In all such circumstances it is a penalty for breach of contract and therefore susceptible to the common law principle against contractual penalties. Its saving grace is that such a condition may be regarded as a genuine pre-estimate of the offended party’s likely losses arising from the breach. Failure to pay an amount due under the contract means that the offended party does not have the use of that money during the period of breach. It might reasonably be expected that the vendor would have made use of that money during that time, by investment or otherwise. Thus GC 26 provides that ‘interest at the rate of 2% per annum plus the rate for the time being fixed by section 2 of the Penalty Interest Rates Act 1983 is payable on any money owing…’. Reference to an objective measure (Penalty Interest Rates Act) might be seen as confirmation of the genuine nature of this pre-estimate.
But what of ‘renegade’ conditions that seek to amend this universally accepted standard? Conditions imposing the statutory rate plus 6% or even 4% run the risk of being held to offend the rule against penalties and not be saved by coming within the genuine pre-estimate exception. A rate of 5% per month for default has been held to be an unenforceable penalty. A higher rate of 25% per annum in a mortgage that provided for an acceptable rate of 16% was likewise unenforceable. The penalty in that case was a 56% increase on the acceptable rate. A penalty rate that added, say, 6% to a rate that would have otherwise been approximately 12% per annum (a 33% increase) certainly runs the risk of being struck out as a penalty.

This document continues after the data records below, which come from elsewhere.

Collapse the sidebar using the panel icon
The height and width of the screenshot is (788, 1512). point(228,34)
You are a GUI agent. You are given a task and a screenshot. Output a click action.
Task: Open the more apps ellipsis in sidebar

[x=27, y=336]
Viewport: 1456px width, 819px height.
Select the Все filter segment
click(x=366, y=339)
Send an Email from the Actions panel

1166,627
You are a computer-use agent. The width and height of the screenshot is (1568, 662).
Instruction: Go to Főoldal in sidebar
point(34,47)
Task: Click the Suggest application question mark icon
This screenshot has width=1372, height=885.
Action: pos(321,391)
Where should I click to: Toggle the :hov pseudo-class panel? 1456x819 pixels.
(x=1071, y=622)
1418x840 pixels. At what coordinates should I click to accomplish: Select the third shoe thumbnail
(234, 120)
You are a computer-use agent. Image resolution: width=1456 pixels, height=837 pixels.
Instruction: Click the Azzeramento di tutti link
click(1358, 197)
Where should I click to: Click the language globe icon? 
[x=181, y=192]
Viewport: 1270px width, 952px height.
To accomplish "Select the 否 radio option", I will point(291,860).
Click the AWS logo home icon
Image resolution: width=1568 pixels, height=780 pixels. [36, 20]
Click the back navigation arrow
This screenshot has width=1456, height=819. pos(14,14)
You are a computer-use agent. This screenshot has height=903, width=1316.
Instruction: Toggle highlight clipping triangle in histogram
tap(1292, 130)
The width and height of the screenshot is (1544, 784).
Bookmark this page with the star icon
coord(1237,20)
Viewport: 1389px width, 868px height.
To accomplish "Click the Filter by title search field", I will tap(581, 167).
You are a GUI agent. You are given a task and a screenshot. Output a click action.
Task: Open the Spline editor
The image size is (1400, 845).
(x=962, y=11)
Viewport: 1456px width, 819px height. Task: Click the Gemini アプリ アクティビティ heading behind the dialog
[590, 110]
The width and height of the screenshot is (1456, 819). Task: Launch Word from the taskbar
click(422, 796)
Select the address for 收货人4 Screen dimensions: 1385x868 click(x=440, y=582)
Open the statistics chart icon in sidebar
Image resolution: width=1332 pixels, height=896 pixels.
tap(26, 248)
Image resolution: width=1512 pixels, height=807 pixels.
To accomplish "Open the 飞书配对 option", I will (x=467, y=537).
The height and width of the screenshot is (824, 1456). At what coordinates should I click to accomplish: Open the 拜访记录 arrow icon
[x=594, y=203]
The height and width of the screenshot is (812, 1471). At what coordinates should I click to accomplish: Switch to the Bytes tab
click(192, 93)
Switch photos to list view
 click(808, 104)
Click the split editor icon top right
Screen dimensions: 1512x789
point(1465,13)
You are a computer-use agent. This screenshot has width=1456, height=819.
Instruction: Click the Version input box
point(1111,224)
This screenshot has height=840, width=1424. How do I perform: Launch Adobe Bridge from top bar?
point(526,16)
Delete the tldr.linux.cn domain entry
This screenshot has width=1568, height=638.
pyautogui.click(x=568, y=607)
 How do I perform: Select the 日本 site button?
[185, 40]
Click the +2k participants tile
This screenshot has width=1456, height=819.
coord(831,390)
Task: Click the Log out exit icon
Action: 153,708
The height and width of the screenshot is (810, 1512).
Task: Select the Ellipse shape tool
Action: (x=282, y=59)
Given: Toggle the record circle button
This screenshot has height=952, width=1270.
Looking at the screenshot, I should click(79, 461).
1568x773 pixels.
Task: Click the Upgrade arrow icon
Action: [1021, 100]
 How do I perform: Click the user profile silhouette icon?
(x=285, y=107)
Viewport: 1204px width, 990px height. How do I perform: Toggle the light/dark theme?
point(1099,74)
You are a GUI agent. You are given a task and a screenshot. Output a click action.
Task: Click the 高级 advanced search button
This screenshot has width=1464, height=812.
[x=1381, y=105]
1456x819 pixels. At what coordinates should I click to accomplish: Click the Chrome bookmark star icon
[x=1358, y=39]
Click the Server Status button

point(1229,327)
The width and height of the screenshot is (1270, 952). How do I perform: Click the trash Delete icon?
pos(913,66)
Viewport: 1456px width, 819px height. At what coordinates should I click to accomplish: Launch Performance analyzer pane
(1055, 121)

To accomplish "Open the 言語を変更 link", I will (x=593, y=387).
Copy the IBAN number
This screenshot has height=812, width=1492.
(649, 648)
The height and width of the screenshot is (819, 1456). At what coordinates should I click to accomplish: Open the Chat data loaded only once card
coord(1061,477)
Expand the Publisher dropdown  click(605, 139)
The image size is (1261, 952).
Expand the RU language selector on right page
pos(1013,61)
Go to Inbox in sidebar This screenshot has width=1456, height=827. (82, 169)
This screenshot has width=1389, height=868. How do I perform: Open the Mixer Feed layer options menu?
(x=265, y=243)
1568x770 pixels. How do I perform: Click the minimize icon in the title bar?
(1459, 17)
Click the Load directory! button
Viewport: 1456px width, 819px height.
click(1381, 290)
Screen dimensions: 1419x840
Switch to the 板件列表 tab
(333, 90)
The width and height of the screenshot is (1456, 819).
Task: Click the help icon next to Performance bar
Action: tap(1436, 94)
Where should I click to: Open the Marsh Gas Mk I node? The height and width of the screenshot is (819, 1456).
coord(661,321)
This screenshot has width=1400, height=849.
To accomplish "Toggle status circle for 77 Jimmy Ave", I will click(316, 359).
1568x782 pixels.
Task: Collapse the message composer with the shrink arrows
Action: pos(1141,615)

And what of conditions that totally abandon reference to the objective statutory standard and unilaterally impose an arbitrary amount, such as 20% per annum? It is easy to see that a Court would find that such a condition is motivated by a desire to place the offending party ‘in terrorem’ rather than in any way being a genuine pre-estimate of likely loss. In such circumstances a Court might strike such a condition out entirely, such that no penalty interest would be payable. The drafter of such a condition would then be accountable to a very dissatisfied client.
Tip Box
Whilst written for Victoria this article has interest and relevance for practitioners in all states.